Scrapy 跟踪所有链接并获取状态

Question

我想关注网站的所有链接并获取每个链接的状态，例如 404,200。我试过这个：

from scrapy.contrib.spiders import CrawlSpider, Rule
from scrapy.contrib.linkextractors import LinkExtractor

class someSpider(CrawlSpider):
  name = 'linkscrawl'
  item = []
  allowed_domains = ['mysite.com']
  start_urls = ['//mysite.com/']

  rules = (Rule (LinkExtractor(), callback="parse_obj", follow=True),
  )

  def parse_obj(self,response):
    item = response.url
    print(item)

我可以在控制台上看到没有状态码的链接，例如：

mysite.com/navbar.html
mysite.com/home
mysite.com/aboutus.html
mysite.com/services1.html
mysite.com/services3.html
mysite.com/services5.html

但是如何将所有链接的状态保存在文本文件中？

Answer 1

我解决了这个问题，如下所示。希望这对需要的人有所帮助。

import scrapy
from scrapy.contrib.spiders import CrawlSpider, Rule
from scrapy.contrib.linkextractors import LinkExtractor

class LinkscrawlItem(scrapy.Item):
    # define the fields for your item here like:
    link = scrapy.Field()
    attr = scrapy.Field()

class someSpider(CrawlSpider):
  name = 'linkscrawl'
  item = []

  allowed_domains = ['mysite.com']
  start_urls = ['//www.mysite.com/']

  rules = (Rule (LinkExtractor(), callback="parse_obj", follow=True),
  )

◆ 所给材料:
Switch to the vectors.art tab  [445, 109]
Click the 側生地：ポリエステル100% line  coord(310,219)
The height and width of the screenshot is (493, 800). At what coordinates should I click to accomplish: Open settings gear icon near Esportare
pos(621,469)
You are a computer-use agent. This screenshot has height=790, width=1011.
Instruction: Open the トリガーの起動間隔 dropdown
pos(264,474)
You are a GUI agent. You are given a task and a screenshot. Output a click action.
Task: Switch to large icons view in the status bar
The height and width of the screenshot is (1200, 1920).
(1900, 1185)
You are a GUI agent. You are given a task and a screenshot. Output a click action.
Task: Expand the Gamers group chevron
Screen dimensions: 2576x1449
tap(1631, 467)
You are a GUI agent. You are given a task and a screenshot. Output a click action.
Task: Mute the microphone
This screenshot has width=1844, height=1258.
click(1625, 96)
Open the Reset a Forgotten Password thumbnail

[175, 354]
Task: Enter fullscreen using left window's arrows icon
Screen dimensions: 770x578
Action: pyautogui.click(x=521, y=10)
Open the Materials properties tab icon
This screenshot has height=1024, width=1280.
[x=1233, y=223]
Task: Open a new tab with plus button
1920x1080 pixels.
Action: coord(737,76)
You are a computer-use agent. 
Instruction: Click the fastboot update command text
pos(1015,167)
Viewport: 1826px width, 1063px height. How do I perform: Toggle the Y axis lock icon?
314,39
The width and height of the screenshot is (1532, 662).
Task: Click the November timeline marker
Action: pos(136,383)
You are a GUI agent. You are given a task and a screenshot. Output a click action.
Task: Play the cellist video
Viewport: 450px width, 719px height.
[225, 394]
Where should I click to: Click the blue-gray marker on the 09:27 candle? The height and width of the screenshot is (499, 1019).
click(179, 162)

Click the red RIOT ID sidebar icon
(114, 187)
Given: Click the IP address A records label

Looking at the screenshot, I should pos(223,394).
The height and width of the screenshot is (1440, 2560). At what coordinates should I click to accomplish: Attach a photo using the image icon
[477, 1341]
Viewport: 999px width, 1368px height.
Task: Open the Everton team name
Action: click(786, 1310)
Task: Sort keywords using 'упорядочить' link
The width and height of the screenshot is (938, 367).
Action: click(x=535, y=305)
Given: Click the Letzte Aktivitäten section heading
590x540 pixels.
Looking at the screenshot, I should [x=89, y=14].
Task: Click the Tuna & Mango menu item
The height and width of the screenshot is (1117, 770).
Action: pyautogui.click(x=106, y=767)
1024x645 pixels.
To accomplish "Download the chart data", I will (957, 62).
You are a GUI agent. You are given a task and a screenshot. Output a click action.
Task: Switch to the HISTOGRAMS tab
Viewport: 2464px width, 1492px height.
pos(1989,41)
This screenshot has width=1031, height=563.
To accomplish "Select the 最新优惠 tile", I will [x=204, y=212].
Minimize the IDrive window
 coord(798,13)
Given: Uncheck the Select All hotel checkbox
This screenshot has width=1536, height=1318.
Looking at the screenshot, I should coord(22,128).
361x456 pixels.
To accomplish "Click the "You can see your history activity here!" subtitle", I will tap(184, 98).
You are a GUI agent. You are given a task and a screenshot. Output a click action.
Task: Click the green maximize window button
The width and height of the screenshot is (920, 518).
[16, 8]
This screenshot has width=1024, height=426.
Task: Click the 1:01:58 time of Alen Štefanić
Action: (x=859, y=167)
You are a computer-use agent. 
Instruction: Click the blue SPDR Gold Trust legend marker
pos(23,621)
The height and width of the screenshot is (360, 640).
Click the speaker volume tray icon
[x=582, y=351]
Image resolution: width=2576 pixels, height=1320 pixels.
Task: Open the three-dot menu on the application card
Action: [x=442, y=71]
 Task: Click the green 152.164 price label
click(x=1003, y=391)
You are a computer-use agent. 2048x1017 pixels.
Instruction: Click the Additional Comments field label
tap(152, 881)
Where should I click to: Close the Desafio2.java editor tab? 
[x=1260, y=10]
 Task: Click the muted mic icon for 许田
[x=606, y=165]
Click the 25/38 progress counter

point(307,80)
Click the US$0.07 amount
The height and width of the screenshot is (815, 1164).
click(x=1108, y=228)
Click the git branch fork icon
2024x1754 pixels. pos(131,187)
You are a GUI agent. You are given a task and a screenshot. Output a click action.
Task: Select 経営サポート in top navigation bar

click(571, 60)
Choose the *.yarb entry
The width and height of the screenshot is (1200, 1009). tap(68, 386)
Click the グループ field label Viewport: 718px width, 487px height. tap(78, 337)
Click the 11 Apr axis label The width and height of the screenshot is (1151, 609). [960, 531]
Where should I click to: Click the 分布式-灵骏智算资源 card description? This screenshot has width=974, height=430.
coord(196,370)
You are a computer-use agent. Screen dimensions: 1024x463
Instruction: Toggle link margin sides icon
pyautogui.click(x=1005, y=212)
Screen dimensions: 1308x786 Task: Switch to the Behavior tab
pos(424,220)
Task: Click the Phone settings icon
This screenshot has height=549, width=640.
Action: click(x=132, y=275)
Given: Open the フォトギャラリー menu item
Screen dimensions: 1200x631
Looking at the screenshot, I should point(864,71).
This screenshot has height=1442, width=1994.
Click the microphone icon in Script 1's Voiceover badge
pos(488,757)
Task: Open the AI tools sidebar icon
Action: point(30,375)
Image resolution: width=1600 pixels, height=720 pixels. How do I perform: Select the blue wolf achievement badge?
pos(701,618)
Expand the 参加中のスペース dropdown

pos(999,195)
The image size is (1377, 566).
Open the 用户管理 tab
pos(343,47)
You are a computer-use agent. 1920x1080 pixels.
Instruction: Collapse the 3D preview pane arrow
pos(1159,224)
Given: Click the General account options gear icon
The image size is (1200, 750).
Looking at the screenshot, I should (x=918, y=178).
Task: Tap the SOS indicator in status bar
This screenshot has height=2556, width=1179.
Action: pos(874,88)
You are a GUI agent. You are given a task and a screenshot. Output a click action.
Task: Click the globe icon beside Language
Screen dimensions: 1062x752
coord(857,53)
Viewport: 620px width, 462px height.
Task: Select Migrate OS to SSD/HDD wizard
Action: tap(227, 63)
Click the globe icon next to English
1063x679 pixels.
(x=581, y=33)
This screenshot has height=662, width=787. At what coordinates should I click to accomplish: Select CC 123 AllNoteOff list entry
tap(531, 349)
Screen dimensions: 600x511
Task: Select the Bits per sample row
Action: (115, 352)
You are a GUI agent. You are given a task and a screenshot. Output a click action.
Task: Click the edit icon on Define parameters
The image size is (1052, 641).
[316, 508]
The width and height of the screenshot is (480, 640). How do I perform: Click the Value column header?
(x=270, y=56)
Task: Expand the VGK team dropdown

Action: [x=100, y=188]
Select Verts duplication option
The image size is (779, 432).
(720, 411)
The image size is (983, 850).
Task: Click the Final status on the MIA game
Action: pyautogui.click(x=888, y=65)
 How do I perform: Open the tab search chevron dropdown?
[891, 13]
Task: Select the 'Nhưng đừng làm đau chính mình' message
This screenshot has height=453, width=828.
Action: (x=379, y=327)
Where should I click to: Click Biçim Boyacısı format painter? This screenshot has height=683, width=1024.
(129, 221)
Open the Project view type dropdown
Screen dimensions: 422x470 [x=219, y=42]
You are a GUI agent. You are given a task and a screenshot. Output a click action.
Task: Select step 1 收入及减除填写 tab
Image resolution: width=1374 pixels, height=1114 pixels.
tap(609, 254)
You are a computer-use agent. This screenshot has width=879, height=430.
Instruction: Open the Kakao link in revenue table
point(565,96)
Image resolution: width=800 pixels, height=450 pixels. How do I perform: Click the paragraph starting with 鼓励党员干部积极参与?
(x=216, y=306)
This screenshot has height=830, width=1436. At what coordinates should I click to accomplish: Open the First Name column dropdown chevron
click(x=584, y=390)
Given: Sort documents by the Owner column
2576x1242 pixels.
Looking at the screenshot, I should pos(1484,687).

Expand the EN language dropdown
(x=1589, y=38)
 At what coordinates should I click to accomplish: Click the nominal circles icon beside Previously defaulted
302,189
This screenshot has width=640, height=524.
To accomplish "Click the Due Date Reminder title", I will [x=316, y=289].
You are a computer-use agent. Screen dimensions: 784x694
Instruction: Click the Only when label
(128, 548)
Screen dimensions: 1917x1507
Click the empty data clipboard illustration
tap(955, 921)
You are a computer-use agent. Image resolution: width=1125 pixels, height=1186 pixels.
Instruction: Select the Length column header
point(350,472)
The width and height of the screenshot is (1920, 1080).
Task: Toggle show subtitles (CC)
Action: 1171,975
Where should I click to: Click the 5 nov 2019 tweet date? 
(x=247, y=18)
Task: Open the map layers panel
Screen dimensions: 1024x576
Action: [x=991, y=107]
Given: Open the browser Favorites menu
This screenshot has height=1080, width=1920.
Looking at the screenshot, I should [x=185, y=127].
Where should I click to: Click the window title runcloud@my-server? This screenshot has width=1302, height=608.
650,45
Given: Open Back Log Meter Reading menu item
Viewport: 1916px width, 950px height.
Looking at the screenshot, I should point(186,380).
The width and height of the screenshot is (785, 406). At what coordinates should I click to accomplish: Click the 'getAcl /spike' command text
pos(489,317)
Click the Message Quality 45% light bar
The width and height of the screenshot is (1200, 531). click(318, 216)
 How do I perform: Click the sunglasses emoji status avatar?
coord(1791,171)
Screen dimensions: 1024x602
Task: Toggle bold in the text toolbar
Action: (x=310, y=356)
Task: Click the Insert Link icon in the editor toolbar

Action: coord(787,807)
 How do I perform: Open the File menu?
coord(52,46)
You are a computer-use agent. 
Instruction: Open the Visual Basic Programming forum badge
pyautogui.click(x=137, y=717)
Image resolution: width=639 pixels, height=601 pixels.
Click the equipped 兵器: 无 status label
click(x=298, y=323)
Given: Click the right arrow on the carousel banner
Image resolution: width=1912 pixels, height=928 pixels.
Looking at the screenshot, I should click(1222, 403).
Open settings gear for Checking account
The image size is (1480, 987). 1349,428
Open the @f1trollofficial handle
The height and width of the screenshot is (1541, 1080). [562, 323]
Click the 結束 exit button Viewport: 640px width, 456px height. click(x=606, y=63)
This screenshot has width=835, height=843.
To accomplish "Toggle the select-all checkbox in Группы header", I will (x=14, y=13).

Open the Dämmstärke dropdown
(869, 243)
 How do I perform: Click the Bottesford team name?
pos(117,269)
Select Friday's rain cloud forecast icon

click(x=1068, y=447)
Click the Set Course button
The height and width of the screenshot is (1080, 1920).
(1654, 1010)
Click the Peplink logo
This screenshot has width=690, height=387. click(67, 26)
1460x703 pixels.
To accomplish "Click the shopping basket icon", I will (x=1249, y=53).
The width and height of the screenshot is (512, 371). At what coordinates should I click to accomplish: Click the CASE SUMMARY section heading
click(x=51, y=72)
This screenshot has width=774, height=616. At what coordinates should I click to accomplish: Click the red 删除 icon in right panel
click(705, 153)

◆ 任务要求: 在页面节选的第一个回答中，LinkscrawlItem 类定义了哪两个字段？

◆ 正确答案: link 和 attr。